Denote \({{\bf{X}}}_{f}=({\lambda }_{01},{\lambda }_{02},{\lambda }_{03},{\lambda }_{11},{\lambda }_{12},{\lambda }_{13},{\lambda }_{21},{\lambda }_{22},{\lambda }_{{{\rm{\Delta }}}_{A}},{\lambda }_{de{t}_{A}})\) and denote the domain of f by

$$\begin{matrix}{{\mathscr{D}}}_{f} & = & \{{{\bf{X}}}_{f}|\sum _{i=0}^{2}\sum _{j=1}^{3}\,{\lambda }_{ij}=1\,{\rm{with}}\,{\lambda }_{ij}\geqslant 0,0\leqslant \sum _{j=0}^{2}\,({\lambda }_{j1}{\lambda }_{j2}+{\lambda }_{j1}{\lambda }_{j3}+{\lambda }_{j2}{\lambda }_{j3})\\ & & +\,{\lambda }_{{{\rm{\Delta }}}_{A}}\leqslant \frac{1}{3},{\lambda }_{{{\rm{\Delta }}}_{A}}\geqslant 0,0\leqslant \sum _{j=0}^{2}\,({\lambda }_{j1}{\lambda }_{j2}{\lambda }_{j3})+{\lambda }_{de{t}_{A}}\leqslant \frac{1}{27},{\lambda }_{de{t}_{A}}\geqslant 0\}.\end{matrix}$$

Then \({{\mathscr{D}}}_{f}\) is a bounded closed set in \({{\mathbb{C}}}^{10}\).
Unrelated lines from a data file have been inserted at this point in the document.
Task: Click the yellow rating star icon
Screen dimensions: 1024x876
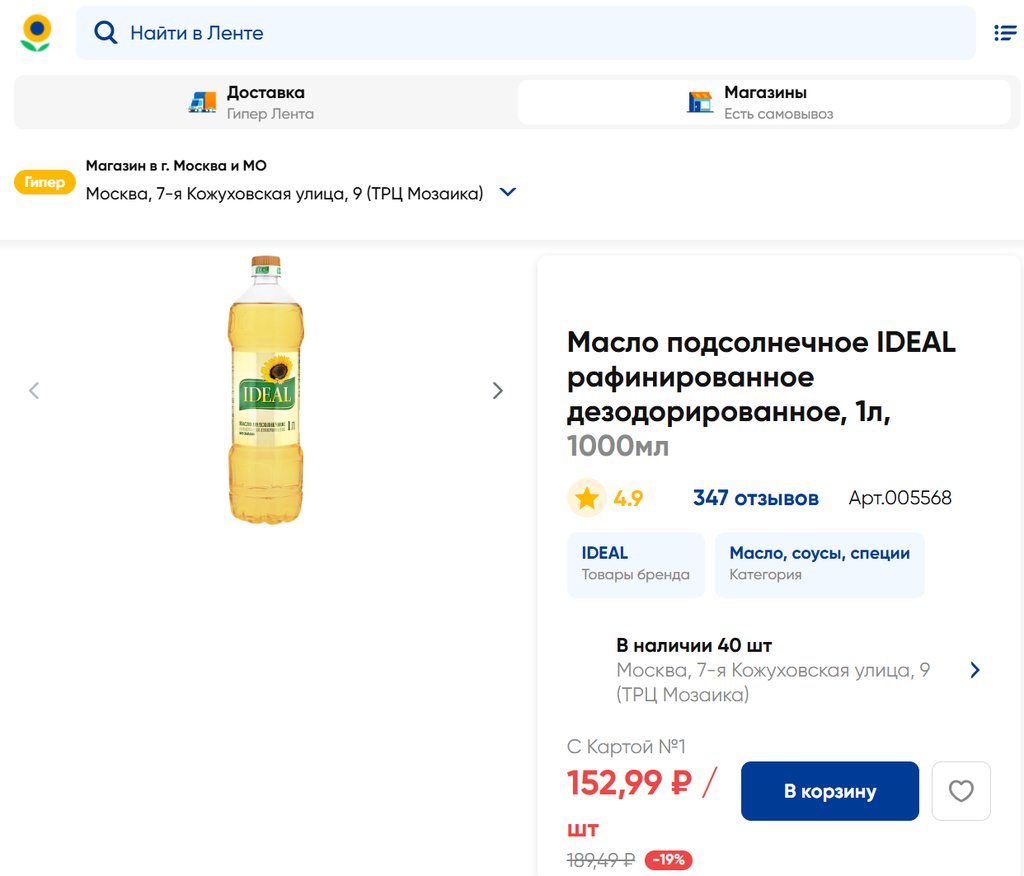Action: 587,498
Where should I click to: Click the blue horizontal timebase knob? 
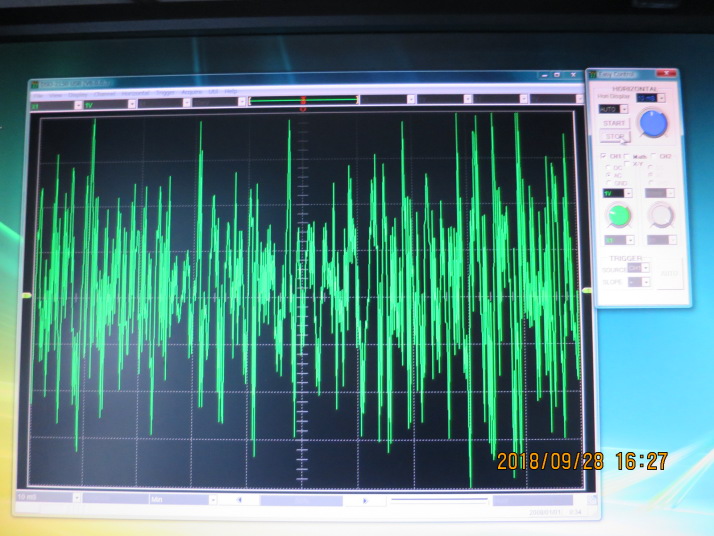(x=652, y=123)
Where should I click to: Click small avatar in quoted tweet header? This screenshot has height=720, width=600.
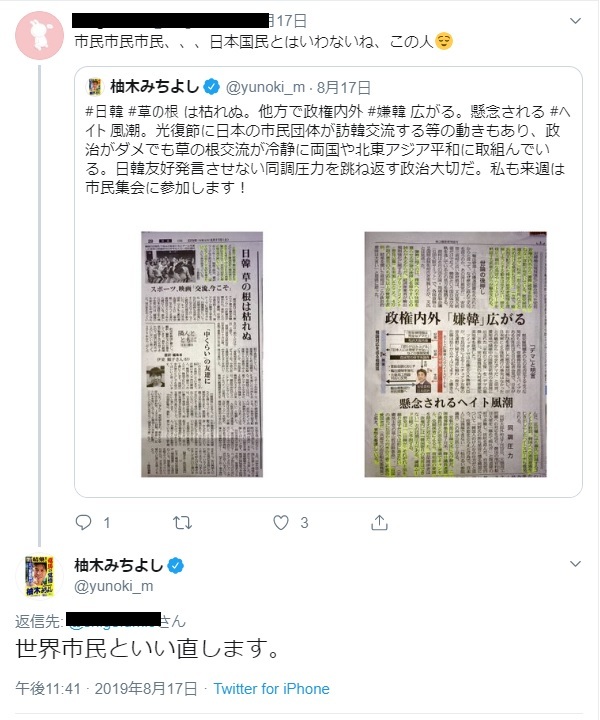[95, 86]
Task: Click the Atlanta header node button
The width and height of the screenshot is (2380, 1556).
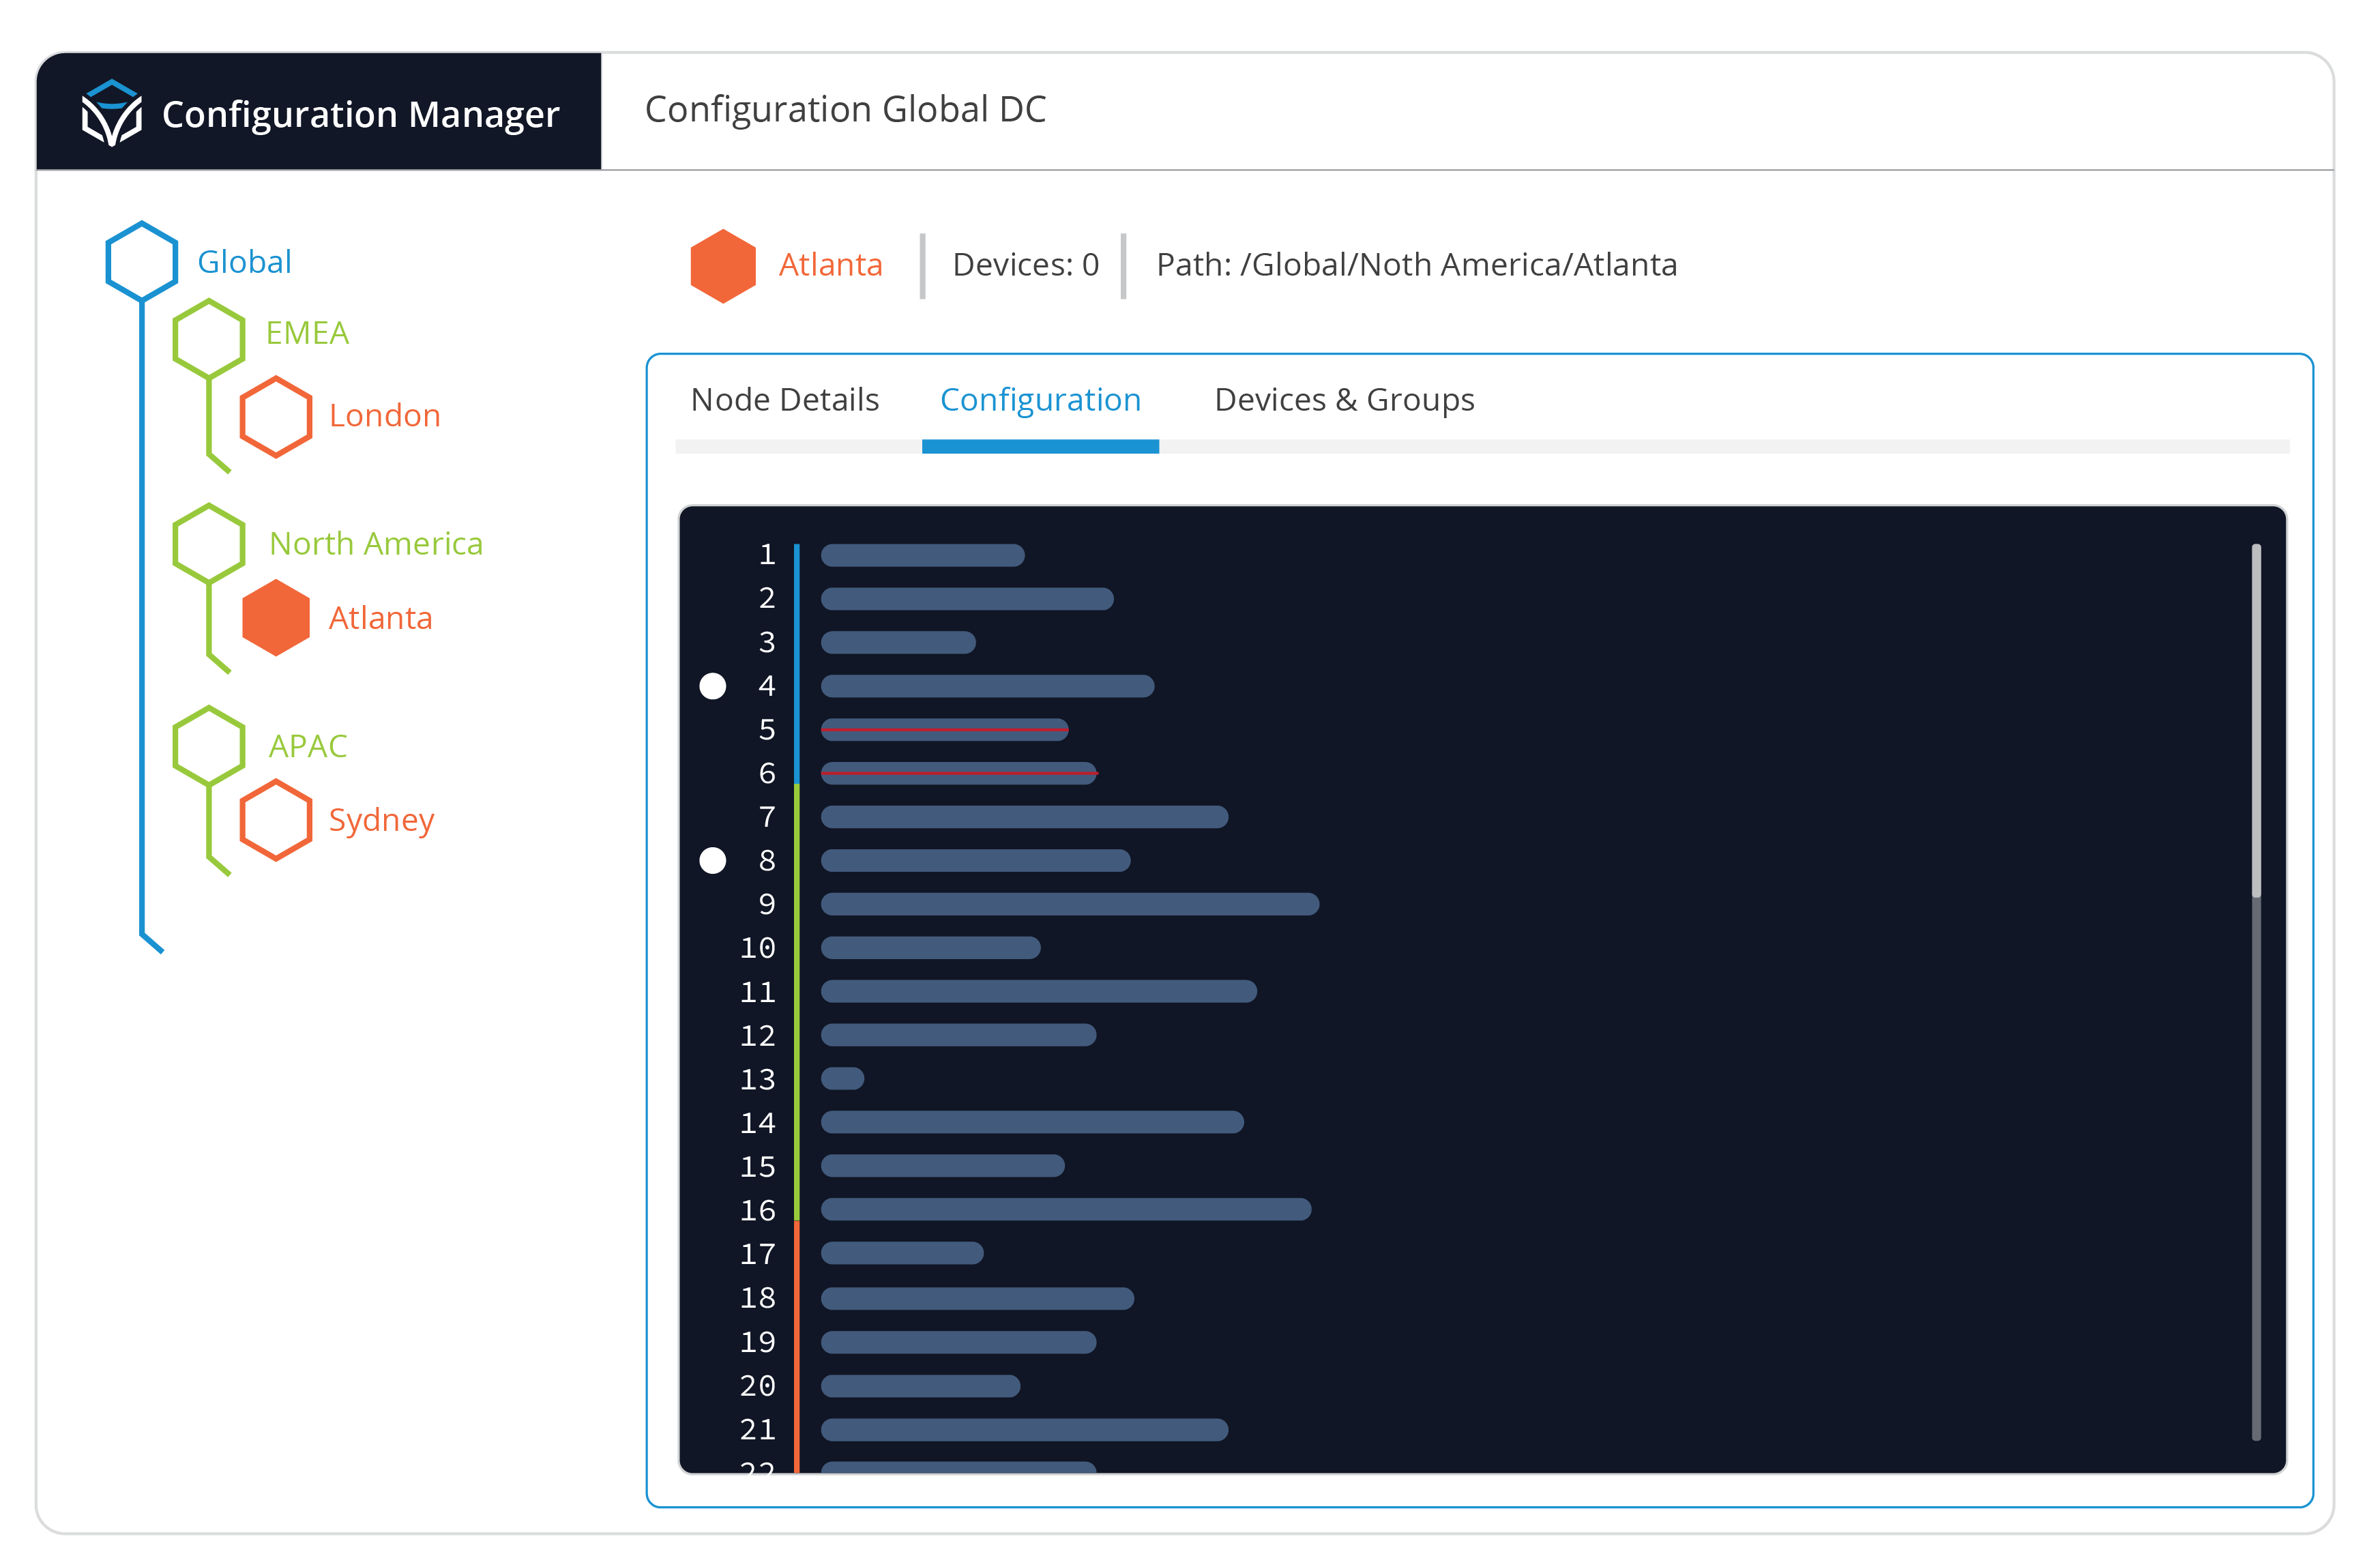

More generally, we assume that X f varies continuously in \({{\mathscr{D}}}_{f}\). Clearly f is differential in \({{\mathbb{C}}}^{10}\), and hence f has a minimum in \({{\mathscr{D}}}_{f}\). Through a calculation we find that \(\frac{\partial f}{\partial {\lambda }_{{{\rm{\Delta }}}_{A}}}\ne 0\) for \(0\leqslant {\lambda }_{{{\rm{\Delta }}}_{A}}\leqslant \tfrac{1}{3}\). This implies that there is no stationary point for f in the interior of \({{\mathscr{D}}}_{f}\). Hence the minimum of f must be achieved on the boundaries of \({{\mathscr{D}}}_{f}\). It can be checked that \(f\geqslant 0\) on the boundaries of \({{\mathscr{D}}}_{f}\) (see Supplemental Material). Therefore Eq. (13) holds and the proof is finished.